Former White House Counsel C. Boyden Gray wrote and spoke about the legacy and person of President George H.W. Bush in the days following his passing.

President Bush’s policies and judicial appointees set the stage for the economic boom of the 1990s and beyond, Gray wrote in the Wall Street Journal:

George Bush did what had to be done, without complaint. His character was his destiny. Privately he didn’t talk about policy but its ultimate goal—the promotion of six words I heard 100 times daily: family, faith and friends; duty, honor and country.

Gray joined “The Ingraham Angle” following a day of tributes in the nation’s capital after the passing of the 41st president of the United States:

INGRAHAM: Boyden, your sense about just how rank the abuse of this moment is just to, again, as Craig said, bash Trump.
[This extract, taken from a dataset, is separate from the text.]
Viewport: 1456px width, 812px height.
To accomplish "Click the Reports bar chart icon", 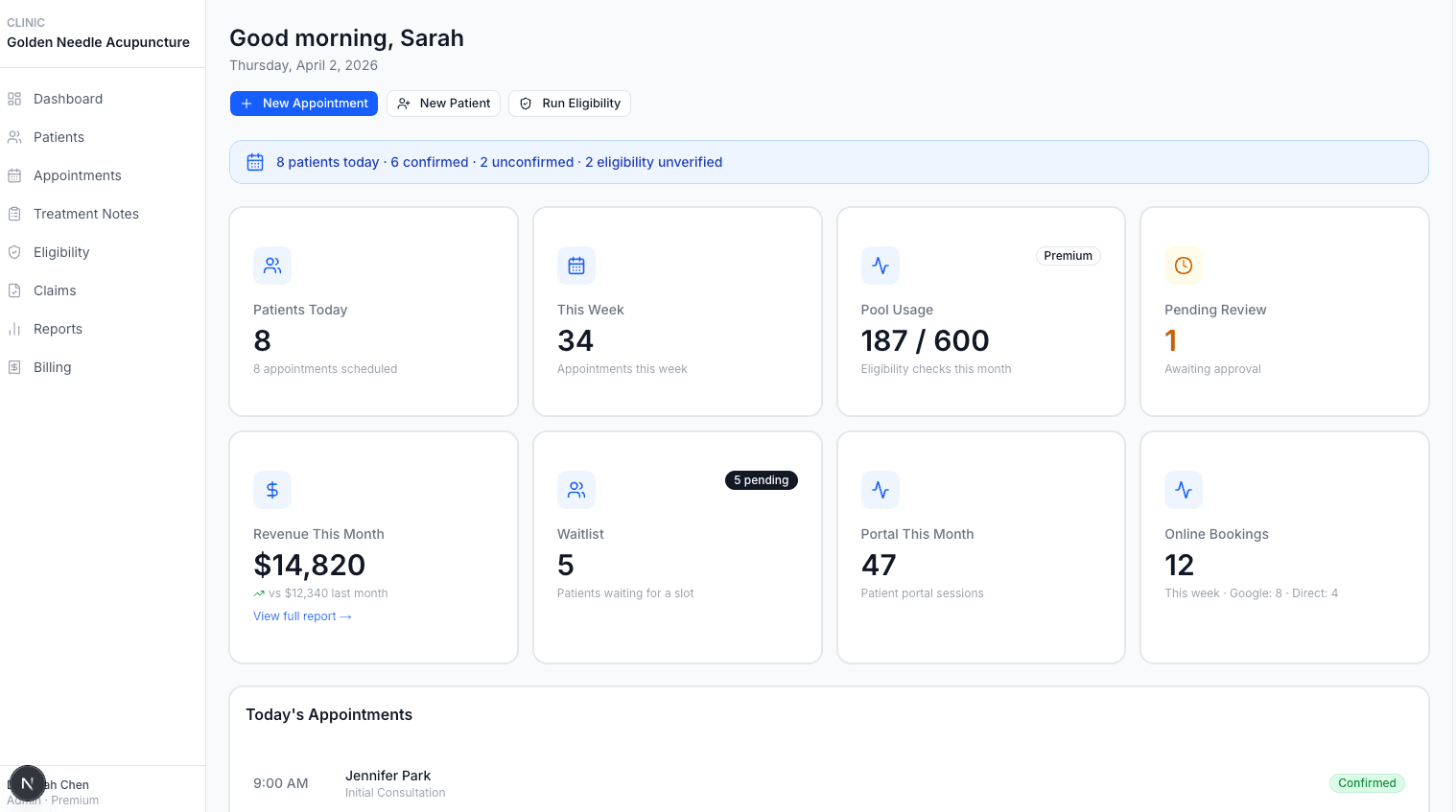I will (14, 329).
C. BOYDEN GRAY, FORMER COUNSEL TO GEORGE H.W. BUSH: It doesn’t make any sense and he wouldn’t have done this — that is, 41 wouldn’t have, and two of Trump’s greatest achievements, deregulation and judges were right out of the Bush playbook. So, I don’t understand why Kristol would turn what was actually a pretty good recital into a negative in the last two sentences. It doesn’t make any sense.

Gray joined CNN’s Jake Tapper’s for a special report remembering President Bush:

Politically, George H.W. Bush was probably most proud of his handling of the break up of the former Soviet Union and the reunification of Germany, but personally he was most proud of his family, former White House counsel C. Boyden Gray told Jake Tapper.
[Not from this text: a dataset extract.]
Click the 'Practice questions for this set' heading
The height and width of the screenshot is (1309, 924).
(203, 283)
Gray reflected on the president’s death for Houston’s KHOU11 television news:

He was a giant. He was a man of extraordinary character and integrity, but at the same time a great deal of love, a great deal of humility, and a great deal of humor. He had a great sense of humor. . . . I can’t tell some of the jokes because you’re a family broadcasting station.
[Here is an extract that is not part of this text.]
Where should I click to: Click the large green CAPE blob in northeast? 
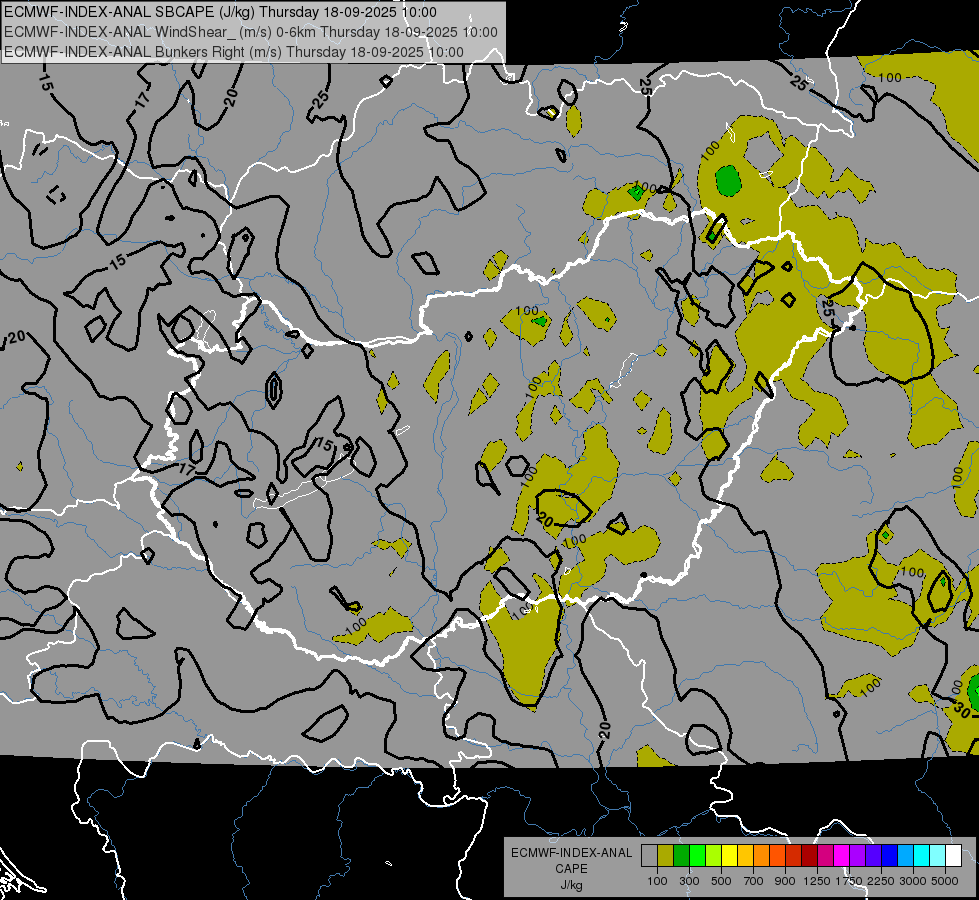(x=728, y=181)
Gray spoke with NPR’s Michel Martin about the two Supreme Court vacancies that President George H.W. Bush filled:

He knew [Clarence] Thomas in some ways better than I knew him because he had worked with him in the Reagan administration, and he knew what Thomas was capable of. He knew how brilliant he was. And so he knew as much as any of us. That’s unusual for a president to know a candidate that well. That’s unusual.

Having worked for both presidents, Ambassador Gray talked with USA Today about the relationship between President George H.W. Bush and his son, President George W. Bush:

“The father was very proud of his son, and very loving and very supportive but not very prescriptive,” said C. Boyden Gray, White House counsel to George H.W. Bush who worked for George W. Bush as ambassador to the European Union. “I don’t think he gave detailed advice, if he was asked.”